La liste des secteurs stratégiques a été précisée dans un décret n° 20191590 du 31 décembre 2019 relatif aux investissements étrangers en France. Cette liste correspond à la définition qu’en donne également l’Union européenne dans un règlement du 19 mars 2019 établissant un cadre de filtrage des investissements directs étrangers dans l’Union.

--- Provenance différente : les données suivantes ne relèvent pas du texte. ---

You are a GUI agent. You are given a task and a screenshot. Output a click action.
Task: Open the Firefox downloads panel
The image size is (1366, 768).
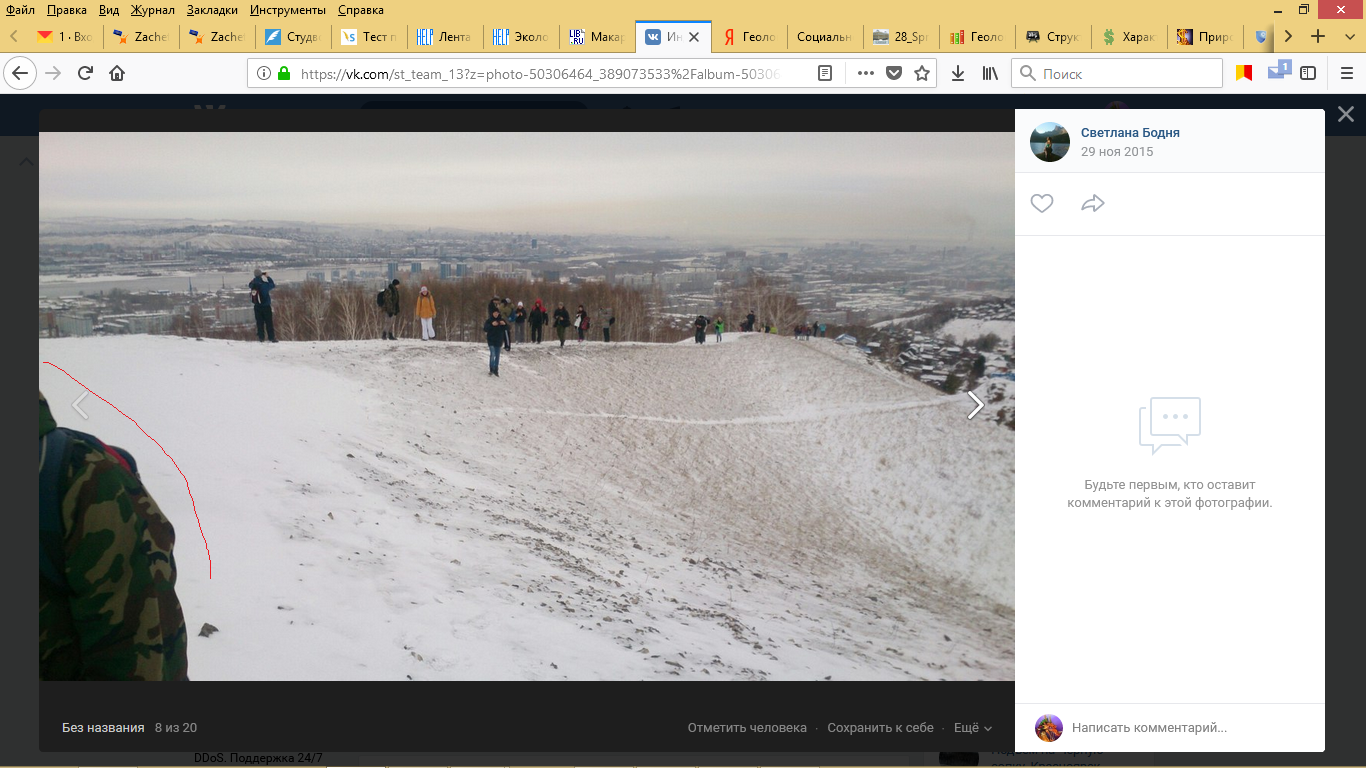coord(958,73)
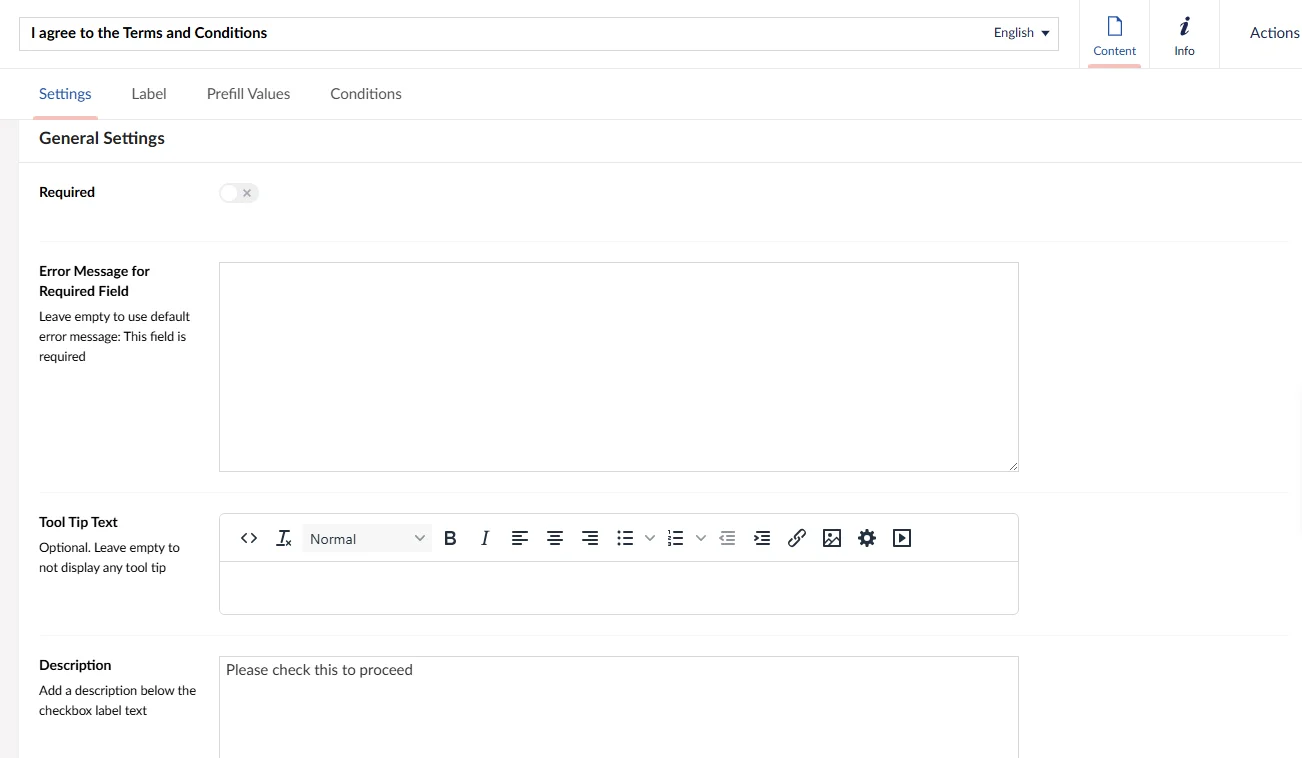Image resolution: width=1302 pixels, height=758 pixels.
Task: Expand the bullet list style arrow
Action: coord(650,538)
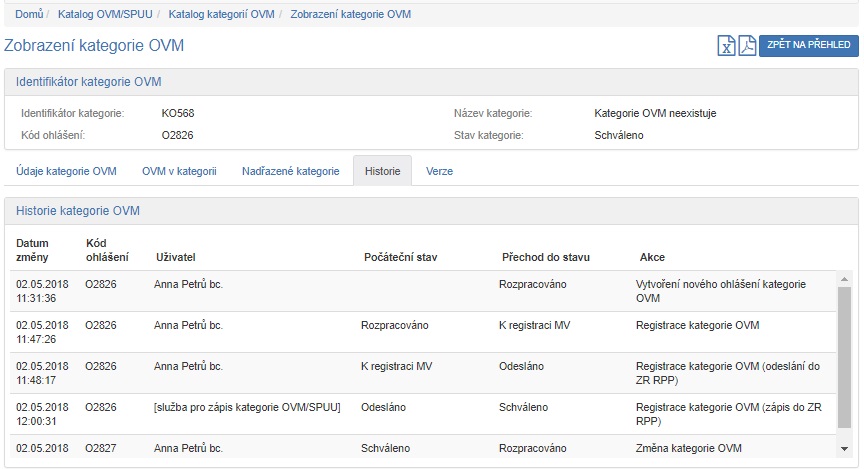Export the category to Excel
The width and height of the screenshot is (864, 469).
727,46
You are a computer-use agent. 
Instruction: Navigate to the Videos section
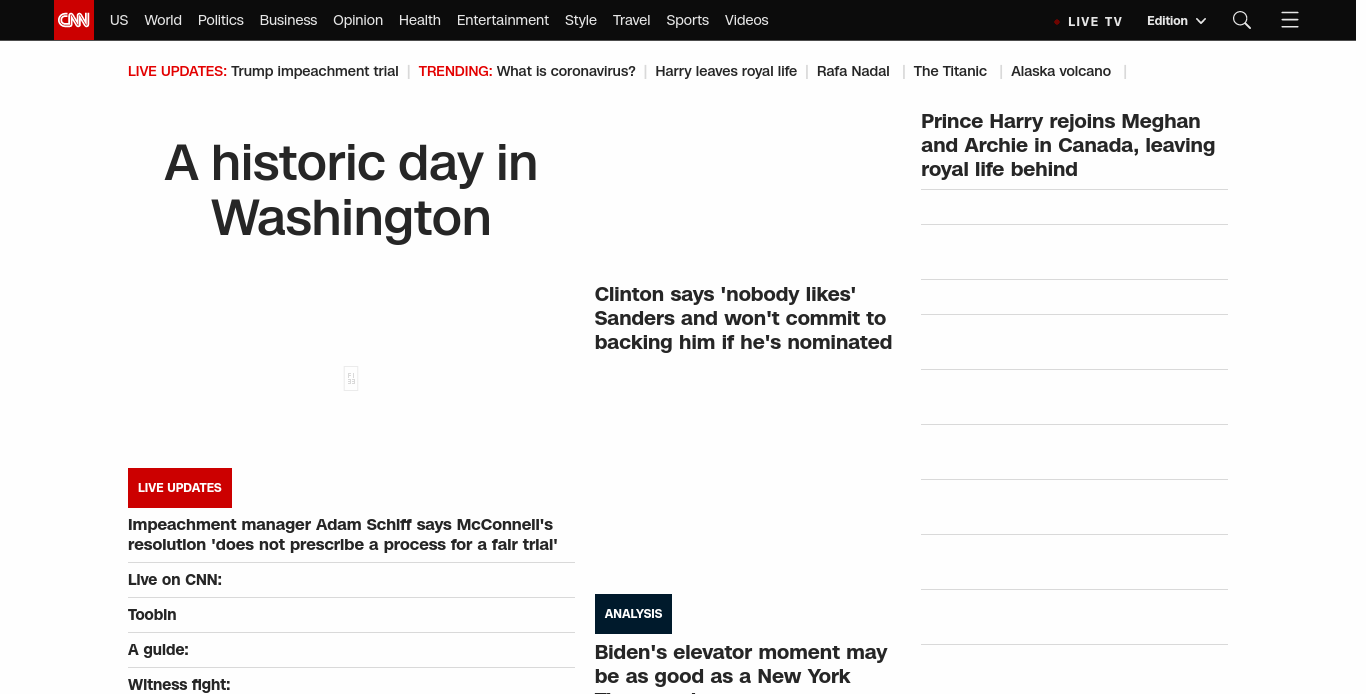pyautogui.click(x=746, y=20)
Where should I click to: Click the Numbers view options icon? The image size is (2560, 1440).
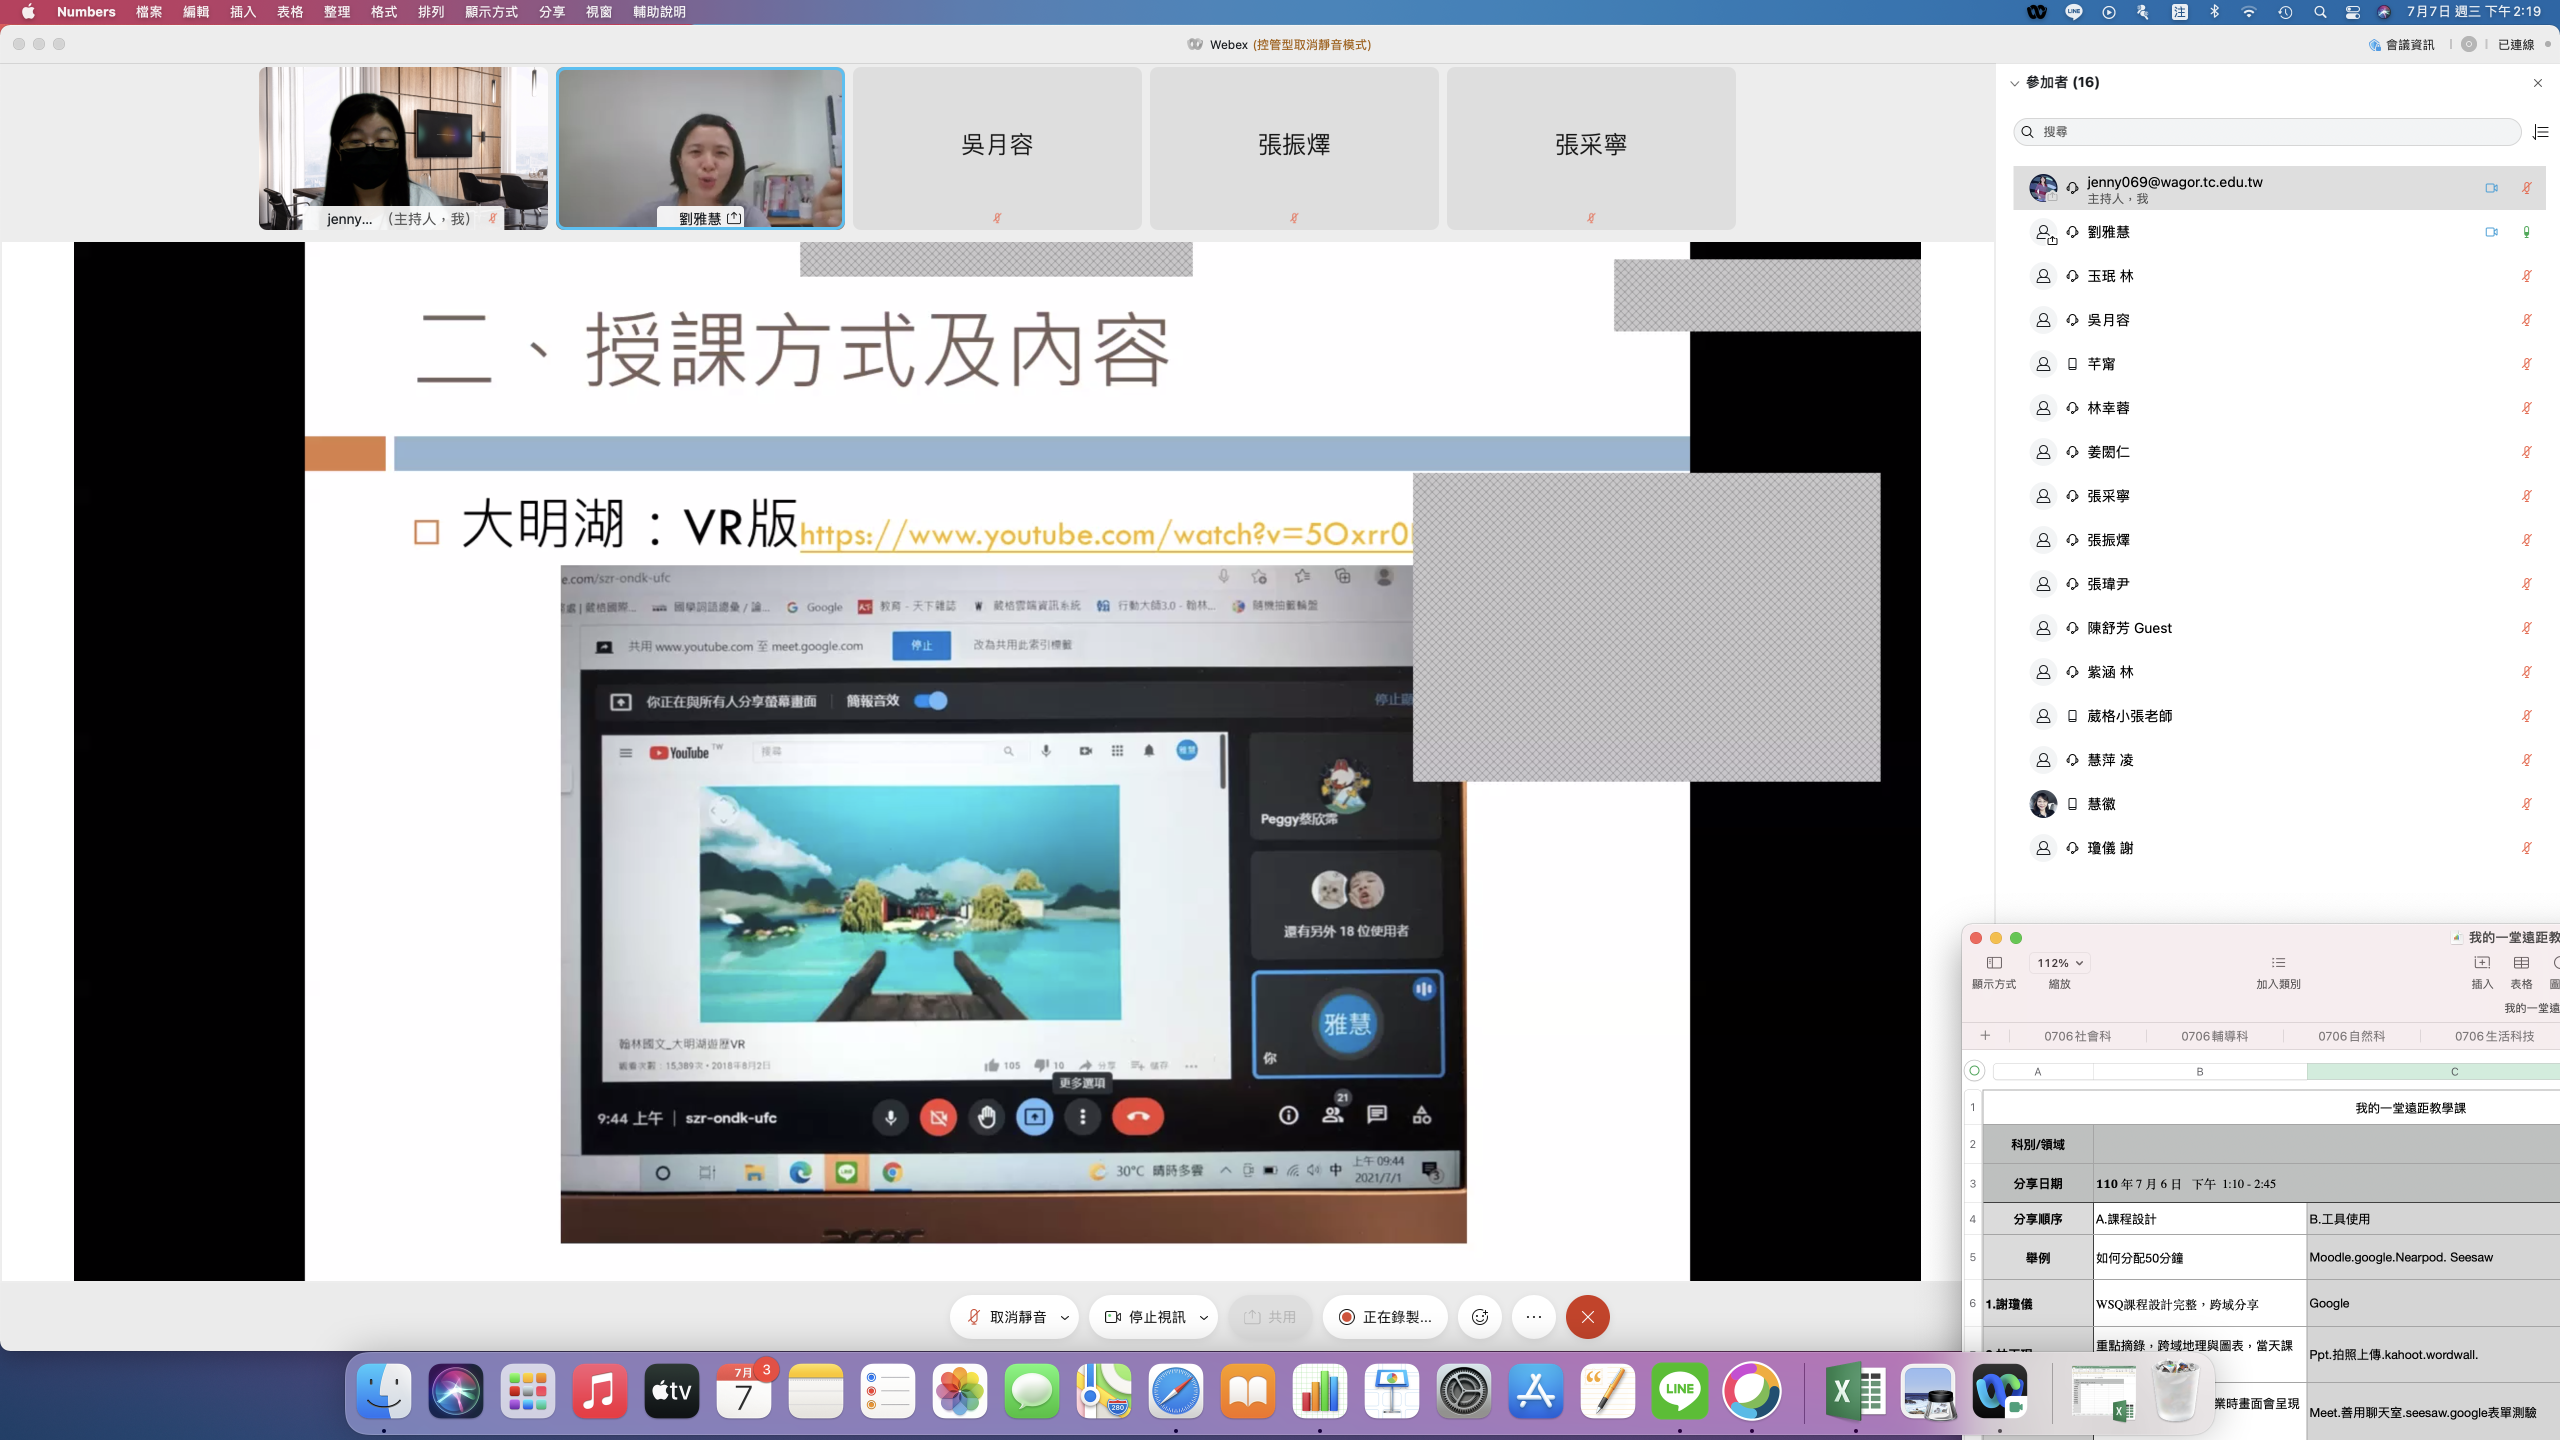pos(1993,963)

Au nom de la défense des intérêts nationaux, le ministre de l’économie s’est vu doté par le législateur d’un pouvoir important puisqu’il autorise ou non ces investissements, peut s’opposer à une vente, peut en réduire le périmètre, ou prononcer le désinvestissement si l’investisseur ne respecte pas un certain nombre d’engagements. Il peut également suspendre, restreindre ou interdire temporairement la libre disposition de tout ou partie des actifs liés aux activités. Autant d’atteintes admises par le Conseil constitutionnel à la liberté d’entreprendre et au droit de propriété.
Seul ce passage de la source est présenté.